For many travellers, Morocco might just be a short hop away by ferry or by one of the myriad budget airlines from Spain, but it’s a much further distance to travel culturally. The regular certainties of Europe are suddenly swept away by the arrival in full technicolour of Africa and Islam. It’s a complete sensory overload.
Tangier, that faded libertine on the coast, has traditionally been a first port of call, but the winds blow you quickly along the Atlantic coast to the cosmopolitan and movie-star famous Casablanca, and whitewashed fishing port gems of Asalih and Essaouira. Inland, the great imperial cities of Marrakesh and Fez attract visitors in droves as they have done for centuries.

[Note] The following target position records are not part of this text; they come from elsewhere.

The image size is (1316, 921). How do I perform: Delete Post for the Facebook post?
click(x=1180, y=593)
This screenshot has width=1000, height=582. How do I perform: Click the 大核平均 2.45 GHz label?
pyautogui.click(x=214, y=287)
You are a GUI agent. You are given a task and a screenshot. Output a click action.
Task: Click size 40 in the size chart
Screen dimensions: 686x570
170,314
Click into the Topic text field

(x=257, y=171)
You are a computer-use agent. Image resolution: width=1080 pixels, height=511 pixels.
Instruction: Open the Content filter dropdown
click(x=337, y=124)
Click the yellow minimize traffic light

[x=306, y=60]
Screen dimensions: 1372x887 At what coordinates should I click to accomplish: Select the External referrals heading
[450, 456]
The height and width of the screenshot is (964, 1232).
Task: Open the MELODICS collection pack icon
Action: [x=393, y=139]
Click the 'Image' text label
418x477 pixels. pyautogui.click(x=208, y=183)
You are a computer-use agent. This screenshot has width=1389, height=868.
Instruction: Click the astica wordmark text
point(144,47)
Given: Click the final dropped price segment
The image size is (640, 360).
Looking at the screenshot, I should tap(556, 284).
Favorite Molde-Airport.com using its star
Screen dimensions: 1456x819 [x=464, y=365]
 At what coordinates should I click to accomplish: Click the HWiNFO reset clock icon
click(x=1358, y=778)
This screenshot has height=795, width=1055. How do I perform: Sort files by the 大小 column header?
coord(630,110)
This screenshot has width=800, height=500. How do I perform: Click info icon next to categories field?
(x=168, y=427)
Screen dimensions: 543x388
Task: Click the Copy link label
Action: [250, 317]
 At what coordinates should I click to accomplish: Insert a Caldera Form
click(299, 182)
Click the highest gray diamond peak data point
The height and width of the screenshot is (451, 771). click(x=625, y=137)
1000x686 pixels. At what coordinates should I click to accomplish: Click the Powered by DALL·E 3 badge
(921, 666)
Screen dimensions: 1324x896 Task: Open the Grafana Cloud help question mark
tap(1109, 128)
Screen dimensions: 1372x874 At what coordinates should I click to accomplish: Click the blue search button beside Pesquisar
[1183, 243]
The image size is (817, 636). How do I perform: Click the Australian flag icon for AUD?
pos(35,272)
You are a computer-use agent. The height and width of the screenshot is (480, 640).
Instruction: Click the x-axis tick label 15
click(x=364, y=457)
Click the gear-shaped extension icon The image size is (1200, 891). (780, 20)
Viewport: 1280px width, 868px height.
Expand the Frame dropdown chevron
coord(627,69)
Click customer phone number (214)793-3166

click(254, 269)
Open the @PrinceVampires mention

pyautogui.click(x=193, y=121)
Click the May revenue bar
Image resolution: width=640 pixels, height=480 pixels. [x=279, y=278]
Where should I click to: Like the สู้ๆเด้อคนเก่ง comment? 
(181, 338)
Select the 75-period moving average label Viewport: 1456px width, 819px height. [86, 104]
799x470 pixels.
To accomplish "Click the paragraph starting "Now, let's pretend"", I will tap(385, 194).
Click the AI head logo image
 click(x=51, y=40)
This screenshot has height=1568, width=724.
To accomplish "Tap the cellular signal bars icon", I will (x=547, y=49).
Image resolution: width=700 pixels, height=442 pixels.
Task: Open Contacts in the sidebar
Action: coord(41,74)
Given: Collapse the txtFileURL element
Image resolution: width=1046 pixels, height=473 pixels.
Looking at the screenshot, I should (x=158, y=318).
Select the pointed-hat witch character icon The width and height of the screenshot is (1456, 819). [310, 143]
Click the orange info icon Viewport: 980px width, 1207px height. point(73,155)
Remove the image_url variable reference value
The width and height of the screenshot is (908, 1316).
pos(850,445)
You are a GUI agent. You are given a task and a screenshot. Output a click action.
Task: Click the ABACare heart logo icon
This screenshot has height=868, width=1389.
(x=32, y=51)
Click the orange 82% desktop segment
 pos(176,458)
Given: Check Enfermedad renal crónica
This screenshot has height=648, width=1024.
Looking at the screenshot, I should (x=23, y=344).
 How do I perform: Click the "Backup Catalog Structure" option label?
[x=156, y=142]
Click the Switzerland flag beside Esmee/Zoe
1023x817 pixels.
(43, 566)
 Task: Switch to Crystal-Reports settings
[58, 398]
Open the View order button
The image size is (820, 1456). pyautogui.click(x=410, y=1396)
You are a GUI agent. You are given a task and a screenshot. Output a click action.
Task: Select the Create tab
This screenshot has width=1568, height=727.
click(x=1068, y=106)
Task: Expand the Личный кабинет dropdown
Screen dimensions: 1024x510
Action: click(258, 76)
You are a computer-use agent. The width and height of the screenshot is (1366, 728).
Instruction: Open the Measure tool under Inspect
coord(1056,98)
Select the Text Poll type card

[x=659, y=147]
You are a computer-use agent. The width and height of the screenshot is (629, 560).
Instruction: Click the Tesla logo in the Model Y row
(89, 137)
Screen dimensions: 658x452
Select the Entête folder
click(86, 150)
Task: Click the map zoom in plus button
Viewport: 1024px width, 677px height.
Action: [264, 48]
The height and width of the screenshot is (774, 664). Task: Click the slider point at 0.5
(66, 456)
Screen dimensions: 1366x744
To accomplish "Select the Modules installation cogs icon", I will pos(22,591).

The winding streets of their ancient medinas have enough surprises around each corner to fill a dozen repeat trips. Away from the urban beat, you’ll find Roman ruins and dramatically craggy valleys to distract you.
If you really want to escape from everything, Morocco still has a couple of trump cards. The High Atlas mountains seem custom-made for hiking boots, with endless trails between Berber villages, and North Africa’s highest peak (Jebel Toubkal) to conquer. Or if you prefer someone else to do the walking, simply saddle up your camel and ride it straight into the Sahara, to watch the sun setting over an ocean of sand.